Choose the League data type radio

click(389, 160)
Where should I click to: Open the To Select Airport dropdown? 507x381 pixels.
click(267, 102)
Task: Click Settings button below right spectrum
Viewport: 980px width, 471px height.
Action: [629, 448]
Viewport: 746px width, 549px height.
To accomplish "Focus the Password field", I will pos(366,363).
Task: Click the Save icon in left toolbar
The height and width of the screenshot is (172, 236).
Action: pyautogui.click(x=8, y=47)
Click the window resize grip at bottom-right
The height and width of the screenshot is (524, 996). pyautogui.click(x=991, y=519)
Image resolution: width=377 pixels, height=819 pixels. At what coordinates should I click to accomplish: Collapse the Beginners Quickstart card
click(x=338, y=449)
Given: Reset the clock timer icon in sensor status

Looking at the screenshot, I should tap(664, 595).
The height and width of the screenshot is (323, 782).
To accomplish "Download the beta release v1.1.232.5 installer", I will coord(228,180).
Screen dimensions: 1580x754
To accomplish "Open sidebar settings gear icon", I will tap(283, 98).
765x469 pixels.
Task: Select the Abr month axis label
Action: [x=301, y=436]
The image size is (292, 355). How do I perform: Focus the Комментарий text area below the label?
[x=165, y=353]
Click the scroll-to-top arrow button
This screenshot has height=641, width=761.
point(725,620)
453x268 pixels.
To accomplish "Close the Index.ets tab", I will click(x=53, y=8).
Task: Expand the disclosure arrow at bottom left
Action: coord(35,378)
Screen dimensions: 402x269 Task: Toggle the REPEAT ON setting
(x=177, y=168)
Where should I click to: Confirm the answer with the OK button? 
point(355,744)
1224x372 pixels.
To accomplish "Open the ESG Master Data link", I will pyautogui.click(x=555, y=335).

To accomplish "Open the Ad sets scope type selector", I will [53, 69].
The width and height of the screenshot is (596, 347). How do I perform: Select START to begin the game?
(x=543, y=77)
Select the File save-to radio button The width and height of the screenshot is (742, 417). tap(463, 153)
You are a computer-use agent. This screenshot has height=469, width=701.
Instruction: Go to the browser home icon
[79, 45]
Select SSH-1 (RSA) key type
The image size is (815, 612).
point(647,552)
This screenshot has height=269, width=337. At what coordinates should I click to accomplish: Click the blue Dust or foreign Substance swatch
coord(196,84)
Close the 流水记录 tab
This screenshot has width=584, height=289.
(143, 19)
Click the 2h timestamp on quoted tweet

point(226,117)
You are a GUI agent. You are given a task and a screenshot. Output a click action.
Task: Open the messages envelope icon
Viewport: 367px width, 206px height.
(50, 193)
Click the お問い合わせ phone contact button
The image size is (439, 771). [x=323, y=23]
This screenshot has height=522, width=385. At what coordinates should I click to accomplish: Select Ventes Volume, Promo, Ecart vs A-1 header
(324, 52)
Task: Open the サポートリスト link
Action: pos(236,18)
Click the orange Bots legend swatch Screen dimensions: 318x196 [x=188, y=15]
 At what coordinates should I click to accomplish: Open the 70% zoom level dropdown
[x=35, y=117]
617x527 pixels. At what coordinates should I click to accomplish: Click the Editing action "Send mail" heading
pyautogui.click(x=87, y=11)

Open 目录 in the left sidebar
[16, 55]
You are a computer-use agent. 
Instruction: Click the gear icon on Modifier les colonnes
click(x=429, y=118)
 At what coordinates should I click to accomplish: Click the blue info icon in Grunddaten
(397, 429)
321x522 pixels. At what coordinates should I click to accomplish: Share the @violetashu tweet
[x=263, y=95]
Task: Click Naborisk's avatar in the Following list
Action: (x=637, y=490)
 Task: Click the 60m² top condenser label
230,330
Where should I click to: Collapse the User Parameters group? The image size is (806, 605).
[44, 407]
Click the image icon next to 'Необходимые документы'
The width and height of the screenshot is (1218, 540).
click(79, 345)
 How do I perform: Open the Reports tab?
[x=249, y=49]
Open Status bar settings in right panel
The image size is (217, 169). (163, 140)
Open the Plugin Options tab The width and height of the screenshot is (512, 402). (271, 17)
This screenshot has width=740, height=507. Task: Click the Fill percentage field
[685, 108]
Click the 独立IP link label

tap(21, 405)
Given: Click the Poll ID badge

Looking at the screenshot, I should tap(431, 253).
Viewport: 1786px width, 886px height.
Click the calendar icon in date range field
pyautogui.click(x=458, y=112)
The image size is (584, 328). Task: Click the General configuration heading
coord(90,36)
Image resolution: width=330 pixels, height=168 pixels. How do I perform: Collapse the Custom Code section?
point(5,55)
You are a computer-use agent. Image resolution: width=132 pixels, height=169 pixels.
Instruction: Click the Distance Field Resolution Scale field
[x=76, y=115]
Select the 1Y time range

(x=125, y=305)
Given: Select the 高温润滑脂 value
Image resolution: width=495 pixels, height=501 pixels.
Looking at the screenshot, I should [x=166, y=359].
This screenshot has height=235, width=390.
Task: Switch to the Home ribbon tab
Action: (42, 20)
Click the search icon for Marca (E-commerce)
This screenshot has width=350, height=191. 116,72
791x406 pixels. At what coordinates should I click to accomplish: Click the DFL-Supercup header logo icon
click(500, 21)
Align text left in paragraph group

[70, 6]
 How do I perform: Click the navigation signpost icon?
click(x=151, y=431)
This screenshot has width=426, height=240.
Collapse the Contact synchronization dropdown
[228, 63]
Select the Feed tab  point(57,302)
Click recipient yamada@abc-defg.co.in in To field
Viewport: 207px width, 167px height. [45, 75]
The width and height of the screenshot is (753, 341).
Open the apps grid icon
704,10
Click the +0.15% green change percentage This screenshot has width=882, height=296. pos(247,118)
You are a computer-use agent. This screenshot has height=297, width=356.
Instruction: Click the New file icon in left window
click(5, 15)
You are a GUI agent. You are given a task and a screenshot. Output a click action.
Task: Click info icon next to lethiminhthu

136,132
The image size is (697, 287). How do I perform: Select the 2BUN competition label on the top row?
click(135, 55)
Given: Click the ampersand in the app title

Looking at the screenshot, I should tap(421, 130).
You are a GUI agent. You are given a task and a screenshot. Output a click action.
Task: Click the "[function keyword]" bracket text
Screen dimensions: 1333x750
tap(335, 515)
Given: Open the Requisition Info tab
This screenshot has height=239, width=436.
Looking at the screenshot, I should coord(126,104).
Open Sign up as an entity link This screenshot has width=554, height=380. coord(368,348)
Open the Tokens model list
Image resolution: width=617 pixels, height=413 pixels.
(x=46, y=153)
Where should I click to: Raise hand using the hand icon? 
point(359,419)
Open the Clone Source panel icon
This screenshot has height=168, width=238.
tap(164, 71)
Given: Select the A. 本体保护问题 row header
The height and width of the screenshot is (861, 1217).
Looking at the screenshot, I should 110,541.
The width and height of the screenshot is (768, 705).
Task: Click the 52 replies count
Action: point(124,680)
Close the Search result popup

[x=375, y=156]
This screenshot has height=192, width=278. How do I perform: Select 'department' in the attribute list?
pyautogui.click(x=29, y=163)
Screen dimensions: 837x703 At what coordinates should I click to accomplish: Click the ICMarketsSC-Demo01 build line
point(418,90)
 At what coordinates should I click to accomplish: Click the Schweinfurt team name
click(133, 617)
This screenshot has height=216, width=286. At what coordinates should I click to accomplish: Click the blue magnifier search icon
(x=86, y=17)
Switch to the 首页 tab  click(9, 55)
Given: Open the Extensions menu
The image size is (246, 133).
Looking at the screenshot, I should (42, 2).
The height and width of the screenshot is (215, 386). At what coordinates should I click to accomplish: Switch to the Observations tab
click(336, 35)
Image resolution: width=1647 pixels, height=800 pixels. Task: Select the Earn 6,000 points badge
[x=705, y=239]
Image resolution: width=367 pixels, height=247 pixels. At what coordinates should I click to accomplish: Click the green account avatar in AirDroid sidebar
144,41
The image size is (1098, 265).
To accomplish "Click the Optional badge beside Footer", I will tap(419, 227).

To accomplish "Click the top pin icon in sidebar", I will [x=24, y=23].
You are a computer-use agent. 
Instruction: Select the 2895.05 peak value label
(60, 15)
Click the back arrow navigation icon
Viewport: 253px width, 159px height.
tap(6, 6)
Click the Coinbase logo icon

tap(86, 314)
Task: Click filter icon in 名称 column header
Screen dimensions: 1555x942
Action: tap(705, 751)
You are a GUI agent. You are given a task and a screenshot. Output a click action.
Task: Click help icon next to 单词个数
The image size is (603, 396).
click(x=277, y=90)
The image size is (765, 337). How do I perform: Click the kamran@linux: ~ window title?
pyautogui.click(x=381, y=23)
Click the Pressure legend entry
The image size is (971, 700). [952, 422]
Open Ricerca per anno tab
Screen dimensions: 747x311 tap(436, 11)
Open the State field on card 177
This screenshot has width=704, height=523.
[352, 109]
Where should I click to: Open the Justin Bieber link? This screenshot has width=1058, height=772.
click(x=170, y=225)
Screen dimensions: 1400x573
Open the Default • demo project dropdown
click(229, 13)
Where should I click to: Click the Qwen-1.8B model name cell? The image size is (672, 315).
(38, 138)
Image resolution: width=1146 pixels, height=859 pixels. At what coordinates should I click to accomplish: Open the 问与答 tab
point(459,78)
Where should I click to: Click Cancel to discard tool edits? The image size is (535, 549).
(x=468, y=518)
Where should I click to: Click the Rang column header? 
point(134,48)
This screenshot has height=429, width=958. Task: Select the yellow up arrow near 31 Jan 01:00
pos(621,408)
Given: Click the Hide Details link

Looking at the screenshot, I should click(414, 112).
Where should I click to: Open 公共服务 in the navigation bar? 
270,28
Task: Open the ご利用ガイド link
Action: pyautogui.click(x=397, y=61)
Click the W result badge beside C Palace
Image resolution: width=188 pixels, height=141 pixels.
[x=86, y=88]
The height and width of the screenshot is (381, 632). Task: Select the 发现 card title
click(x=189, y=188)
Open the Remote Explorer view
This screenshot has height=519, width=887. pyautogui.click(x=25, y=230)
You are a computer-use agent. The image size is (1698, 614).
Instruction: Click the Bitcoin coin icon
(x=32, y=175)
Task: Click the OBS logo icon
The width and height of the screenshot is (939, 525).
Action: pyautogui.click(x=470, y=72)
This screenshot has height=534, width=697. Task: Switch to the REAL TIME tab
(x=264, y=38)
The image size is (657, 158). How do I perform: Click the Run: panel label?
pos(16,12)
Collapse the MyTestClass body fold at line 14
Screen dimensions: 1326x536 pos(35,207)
=-=-=
» About this exercise: When a line in the material above holds the word "computer", copy that line.

» Answer for this exercise:
You are a computer-use agent. This screenshot has height=469, width=701.
You are a computer-use agent. 
You are a computer-use agent. Image resolution: width=132 pixels, height=169 pixels.
You are a computer-use agent. This screenshot has height=297, width=356.
You are a computer-use agent. 
You are a computer-use agent. The image size is (1698, 614).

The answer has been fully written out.